[Aufgabenstellung]
Bearbeite bitte im Auszug über Walter Hallsteins römische Rede den Abschnitt, der mit den Worten „Walter Hallstein, einer“ beginnt und mit „sei eine Spinnerei.“ endet: Ersetze darin „Spitzenpolitiker“ durch „Politiker“ und gib den Abschnitt wieder.

[Auszug]
Walter Hallstein, einer der geistigen Väter der Römischen Verträge, sagte in seiner römischen Rede: “Was immer wir in den neu geschaffenen europäischen Institutionen beschließen und durch zusetzen versuchen, Ziel ist und bleibt die Organisation eines nachnationalen Europas.” Wie groß die gegenwärtige Krise, der Backlash ist, ist schon daran zu ermessen: Können Sie sich einen deutschen Spitzenpolitiker, einen einzigen, vorstellen, der diesen Satz des Deutschen Walter Hallstein heute zu sagen wagte? Können Sie sich irgendeinen europäischen Staats- oder Regierungschef vorstellen, der diesem Satz zustimmen würde? Na eben. Sie alle werden sagen: das sei doch verrückt, das sei eine Spinnerei.

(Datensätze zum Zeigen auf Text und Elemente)

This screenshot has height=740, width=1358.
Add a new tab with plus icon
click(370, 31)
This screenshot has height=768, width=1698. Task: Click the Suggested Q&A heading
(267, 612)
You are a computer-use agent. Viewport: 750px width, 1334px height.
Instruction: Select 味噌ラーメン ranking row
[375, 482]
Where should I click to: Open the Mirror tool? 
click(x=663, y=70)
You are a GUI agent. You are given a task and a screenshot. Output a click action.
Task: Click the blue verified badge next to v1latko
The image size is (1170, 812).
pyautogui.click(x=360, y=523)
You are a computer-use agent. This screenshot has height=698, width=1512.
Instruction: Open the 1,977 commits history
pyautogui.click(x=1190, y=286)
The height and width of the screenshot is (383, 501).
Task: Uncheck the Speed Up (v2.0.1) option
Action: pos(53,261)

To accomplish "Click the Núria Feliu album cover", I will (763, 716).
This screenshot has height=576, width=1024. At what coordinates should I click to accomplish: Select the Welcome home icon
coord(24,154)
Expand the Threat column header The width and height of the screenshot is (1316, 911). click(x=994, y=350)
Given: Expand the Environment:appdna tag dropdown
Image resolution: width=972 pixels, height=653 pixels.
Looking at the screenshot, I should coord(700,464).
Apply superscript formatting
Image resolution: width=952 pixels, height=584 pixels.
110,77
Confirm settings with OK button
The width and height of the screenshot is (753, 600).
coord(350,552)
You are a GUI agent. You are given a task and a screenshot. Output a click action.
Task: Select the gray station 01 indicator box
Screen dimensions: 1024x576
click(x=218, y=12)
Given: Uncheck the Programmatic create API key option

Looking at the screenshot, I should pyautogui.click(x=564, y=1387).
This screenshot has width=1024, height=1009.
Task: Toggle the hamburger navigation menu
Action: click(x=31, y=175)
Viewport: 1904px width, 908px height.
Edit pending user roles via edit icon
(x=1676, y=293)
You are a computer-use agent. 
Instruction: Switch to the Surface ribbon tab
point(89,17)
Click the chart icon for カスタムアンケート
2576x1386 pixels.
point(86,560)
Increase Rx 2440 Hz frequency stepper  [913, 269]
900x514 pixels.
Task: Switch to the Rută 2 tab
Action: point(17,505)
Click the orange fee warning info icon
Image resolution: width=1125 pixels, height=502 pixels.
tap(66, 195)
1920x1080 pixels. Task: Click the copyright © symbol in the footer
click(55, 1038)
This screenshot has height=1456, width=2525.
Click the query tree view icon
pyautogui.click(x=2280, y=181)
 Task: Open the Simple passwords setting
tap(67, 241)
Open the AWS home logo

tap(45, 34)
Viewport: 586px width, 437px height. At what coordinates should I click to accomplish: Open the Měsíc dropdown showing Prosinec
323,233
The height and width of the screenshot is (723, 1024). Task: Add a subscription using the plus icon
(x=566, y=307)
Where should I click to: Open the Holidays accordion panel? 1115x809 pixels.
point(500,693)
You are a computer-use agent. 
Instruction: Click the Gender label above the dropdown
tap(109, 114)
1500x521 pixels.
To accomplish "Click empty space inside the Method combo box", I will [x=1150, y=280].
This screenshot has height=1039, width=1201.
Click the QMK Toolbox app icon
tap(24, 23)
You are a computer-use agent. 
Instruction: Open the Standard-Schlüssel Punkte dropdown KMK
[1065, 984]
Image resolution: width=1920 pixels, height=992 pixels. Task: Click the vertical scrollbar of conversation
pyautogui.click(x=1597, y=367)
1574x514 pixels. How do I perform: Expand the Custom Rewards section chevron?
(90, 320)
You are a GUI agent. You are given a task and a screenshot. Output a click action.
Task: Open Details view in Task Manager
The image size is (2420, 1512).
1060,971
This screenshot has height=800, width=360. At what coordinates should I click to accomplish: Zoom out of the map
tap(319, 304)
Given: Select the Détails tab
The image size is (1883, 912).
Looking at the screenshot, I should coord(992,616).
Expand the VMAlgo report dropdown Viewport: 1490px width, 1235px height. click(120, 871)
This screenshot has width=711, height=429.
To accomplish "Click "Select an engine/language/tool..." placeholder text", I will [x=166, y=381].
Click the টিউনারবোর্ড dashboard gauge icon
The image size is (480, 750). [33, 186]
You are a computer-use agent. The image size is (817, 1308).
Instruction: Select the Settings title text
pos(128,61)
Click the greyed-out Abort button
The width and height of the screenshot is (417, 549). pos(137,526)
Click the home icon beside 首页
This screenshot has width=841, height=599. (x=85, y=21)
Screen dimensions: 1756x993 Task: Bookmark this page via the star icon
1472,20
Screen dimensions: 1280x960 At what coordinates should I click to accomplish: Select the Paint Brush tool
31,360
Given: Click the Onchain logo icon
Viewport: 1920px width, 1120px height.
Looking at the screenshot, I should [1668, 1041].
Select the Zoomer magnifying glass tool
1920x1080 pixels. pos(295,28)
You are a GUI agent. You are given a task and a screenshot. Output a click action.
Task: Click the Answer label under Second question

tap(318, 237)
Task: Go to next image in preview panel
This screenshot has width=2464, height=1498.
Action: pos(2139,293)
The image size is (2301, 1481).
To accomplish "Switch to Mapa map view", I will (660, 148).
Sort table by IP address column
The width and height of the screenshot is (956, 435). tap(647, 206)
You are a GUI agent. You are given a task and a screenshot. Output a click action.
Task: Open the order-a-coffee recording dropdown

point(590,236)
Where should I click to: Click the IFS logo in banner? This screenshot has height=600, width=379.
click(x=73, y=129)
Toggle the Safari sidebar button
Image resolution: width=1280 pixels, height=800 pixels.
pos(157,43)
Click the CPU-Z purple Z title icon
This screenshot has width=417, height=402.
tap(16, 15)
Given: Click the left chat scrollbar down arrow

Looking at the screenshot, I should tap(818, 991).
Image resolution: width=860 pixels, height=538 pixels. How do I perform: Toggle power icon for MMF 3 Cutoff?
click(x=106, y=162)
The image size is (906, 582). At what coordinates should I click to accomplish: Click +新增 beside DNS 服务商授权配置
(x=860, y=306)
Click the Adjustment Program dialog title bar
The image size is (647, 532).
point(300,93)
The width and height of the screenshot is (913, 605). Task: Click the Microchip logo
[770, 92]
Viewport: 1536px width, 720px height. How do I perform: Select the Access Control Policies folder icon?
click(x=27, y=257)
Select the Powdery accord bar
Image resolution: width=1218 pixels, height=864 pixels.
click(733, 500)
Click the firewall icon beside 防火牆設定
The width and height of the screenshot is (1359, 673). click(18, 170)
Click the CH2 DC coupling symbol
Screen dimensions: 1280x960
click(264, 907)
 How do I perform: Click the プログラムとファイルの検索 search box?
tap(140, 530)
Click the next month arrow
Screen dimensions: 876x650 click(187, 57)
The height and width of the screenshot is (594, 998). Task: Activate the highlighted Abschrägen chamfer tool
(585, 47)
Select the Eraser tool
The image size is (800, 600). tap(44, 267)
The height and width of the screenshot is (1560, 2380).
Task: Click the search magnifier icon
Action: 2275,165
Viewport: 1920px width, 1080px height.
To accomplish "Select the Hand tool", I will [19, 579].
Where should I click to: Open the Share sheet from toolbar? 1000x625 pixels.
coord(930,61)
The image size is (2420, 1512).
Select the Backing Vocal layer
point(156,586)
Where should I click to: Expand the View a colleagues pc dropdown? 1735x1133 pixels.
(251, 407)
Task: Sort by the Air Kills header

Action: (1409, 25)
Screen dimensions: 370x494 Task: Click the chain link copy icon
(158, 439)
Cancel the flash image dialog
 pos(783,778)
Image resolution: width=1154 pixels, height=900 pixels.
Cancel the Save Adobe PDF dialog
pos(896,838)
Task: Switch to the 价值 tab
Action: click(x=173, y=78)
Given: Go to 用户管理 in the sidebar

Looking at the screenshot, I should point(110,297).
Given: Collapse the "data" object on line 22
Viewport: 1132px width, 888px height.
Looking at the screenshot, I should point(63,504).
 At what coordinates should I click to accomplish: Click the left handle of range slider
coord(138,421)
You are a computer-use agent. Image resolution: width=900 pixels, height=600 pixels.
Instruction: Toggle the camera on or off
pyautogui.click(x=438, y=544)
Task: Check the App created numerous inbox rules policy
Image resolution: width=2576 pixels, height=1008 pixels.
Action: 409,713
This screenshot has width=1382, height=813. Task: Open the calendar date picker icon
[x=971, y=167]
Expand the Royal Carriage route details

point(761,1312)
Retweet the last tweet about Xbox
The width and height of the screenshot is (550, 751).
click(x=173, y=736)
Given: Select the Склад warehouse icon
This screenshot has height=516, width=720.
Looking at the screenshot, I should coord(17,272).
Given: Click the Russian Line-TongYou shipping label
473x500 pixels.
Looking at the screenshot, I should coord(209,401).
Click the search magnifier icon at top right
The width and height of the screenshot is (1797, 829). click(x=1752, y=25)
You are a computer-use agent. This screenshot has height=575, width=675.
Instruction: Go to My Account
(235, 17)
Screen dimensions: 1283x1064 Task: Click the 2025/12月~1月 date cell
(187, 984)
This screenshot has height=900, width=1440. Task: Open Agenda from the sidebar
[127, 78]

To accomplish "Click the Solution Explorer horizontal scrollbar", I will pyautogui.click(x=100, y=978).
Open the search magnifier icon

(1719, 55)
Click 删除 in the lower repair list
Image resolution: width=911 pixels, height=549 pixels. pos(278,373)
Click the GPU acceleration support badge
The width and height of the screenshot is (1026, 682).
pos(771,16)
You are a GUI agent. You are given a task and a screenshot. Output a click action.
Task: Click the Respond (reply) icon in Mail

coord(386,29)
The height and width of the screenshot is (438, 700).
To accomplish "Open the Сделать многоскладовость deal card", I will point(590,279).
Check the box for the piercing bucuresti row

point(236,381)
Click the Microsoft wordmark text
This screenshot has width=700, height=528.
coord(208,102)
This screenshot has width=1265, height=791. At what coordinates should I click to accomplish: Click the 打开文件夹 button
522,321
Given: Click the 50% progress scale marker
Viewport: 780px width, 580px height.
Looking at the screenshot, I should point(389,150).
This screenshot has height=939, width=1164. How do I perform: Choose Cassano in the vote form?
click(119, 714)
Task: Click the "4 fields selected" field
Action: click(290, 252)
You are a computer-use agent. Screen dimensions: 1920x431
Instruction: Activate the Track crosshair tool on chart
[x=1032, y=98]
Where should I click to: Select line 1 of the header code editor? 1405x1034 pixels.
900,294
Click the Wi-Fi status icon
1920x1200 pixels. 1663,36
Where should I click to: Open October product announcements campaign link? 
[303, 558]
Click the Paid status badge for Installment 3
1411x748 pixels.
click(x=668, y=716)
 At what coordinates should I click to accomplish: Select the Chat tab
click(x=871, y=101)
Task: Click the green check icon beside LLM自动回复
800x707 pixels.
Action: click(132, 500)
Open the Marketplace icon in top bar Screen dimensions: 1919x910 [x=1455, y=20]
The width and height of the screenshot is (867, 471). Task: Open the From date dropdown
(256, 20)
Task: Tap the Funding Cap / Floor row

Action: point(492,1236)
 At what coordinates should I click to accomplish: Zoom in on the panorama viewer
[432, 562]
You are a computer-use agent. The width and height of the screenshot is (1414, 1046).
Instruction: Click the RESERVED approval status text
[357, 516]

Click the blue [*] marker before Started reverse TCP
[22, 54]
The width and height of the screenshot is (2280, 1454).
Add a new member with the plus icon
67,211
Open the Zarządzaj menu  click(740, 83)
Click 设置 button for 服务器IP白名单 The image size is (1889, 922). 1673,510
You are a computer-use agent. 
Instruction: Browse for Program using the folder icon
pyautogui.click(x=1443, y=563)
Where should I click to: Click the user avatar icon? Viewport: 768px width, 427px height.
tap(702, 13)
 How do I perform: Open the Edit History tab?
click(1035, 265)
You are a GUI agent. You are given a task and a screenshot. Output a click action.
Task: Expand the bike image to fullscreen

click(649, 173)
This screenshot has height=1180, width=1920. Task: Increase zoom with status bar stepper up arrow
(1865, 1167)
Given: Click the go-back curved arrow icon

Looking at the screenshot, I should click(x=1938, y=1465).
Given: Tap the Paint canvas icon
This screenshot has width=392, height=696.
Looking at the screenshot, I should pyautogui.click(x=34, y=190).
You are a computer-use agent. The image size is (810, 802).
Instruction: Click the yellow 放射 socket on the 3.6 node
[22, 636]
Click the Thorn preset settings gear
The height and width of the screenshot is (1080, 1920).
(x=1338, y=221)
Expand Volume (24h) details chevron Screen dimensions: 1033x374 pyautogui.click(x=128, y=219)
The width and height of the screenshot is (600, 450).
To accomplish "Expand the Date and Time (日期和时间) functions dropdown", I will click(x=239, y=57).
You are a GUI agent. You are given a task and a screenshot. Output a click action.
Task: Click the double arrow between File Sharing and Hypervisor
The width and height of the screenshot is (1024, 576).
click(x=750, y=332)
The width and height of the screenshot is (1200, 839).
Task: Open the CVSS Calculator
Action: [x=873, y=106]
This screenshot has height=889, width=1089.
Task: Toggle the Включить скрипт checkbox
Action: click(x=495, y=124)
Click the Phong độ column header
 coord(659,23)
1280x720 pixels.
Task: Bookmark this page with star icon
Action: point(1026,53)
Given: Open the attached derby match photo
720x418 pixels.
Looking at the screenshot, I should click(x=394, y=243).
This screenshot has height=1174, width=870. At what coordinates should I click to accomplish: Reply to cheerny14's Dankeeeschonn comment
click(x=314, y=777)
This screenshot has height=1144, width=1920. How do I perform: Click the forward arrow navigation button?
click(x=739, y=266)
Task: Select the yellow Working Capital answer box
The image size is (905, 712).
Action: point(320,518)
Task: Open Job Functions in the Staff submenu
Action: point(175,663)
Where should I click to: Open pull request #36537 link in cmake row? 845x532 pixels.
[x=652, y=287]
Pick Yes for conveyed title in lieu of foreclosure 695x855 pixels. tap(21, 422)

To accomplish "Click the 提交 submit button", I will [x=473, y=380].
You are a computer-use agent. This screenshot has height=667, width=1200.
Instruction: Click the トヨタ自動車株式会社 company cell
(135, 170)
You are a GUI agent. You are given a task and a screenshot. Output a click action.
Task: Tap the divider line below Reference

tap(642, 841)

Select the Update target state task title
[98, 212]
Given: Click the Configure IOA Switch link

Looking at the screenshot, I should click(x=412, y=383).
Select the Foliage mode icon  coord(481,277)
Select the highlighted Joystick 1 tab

[Lösung]
Walter Hallstein, einer der geistigen Väter der Römischen Verträge, sagte in seiner römischen Rede: “Was immer wir in den neu geschaffenen europäischen Institutionen beschließen und durch zusetzen versuchen, Ziel ist und bleibt die Organisation eines nachnationalen Europas.” Wie groß die gegenwärtige Krise, der Backlash ist, ist schon daran zu ermessen: Können Sie sich einen deutschen Politiker, einen einzigen, vorstellen, der diesen Satz des Deutschen Walter Hallstein heute zu sagen wagte? Können Sie sich irgendeinen europäischen Staats- oder Regierungschef vorstellen, der diesem Satz zustimmen würde? Na eben. Sie alle werden sagen: das sei doch verrückt, das sei eine Spinnerei.